Abdominal Aortic Aneurysm (AAA)
An abdominal aortic aneurysm (AAA) is an enlargement of a weak area of the main blood vessel (aorta) that carries blood away from the heart. A normal aorta is approximately one inch or less in diameter, while an aneurysm can grow to be more than five inches in diameter. The pressure of blood flowing through the artery can cause the weakened area to enlarge like a balloon. Larger aneurysms are more likely to burst than smaller ones, resulting in internal bleeding that is fatal unless treated immediately by an experienced emergency medical team. Because aneurysms can burst or rupture, they are considered a serious health condition. Only about half of patients with a ruptured AAA who get to a hospital survive.

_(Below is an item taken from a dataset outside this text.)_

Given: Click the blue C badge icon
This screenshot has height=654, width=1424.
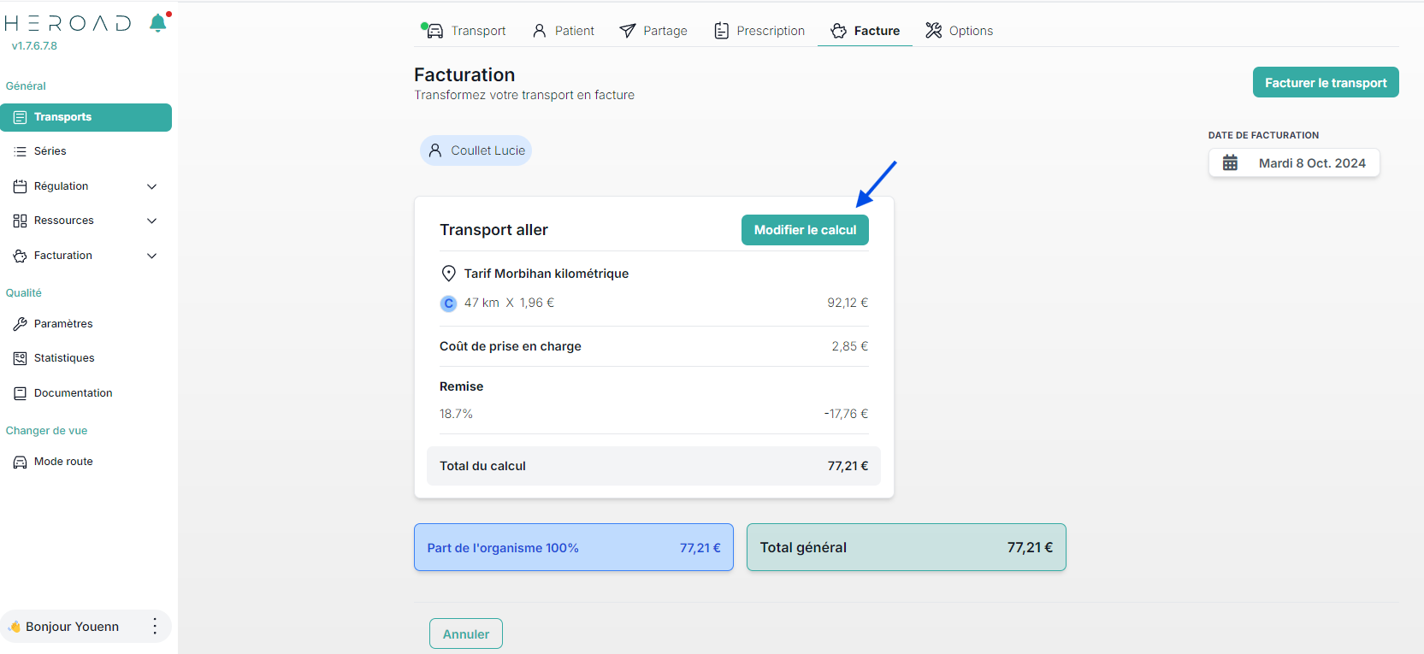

Abdominal aortic aneurysms or ballooning of the abdominal aorta occur within the abdominal aorta, the largest blood vessel in the body. Many of these aneurysms can be repaired with less invasive techniques through the placement of endografts via small incisions in the groin area. Once the aneurysm has been diagnosed, initial treatment is often watchful waiting with periodic scans to determine size and growth rate of the aneurysm. When the risk of rupture outweighs the risk of surgery, our vascular surgeons and interventional radiologists will recommend the repair option best for you. About 80 to 90 percent of the aneurysms we evaluate can be repaired with minimally invasive procedures, sparing the patient longer recovery time, pain, and risk.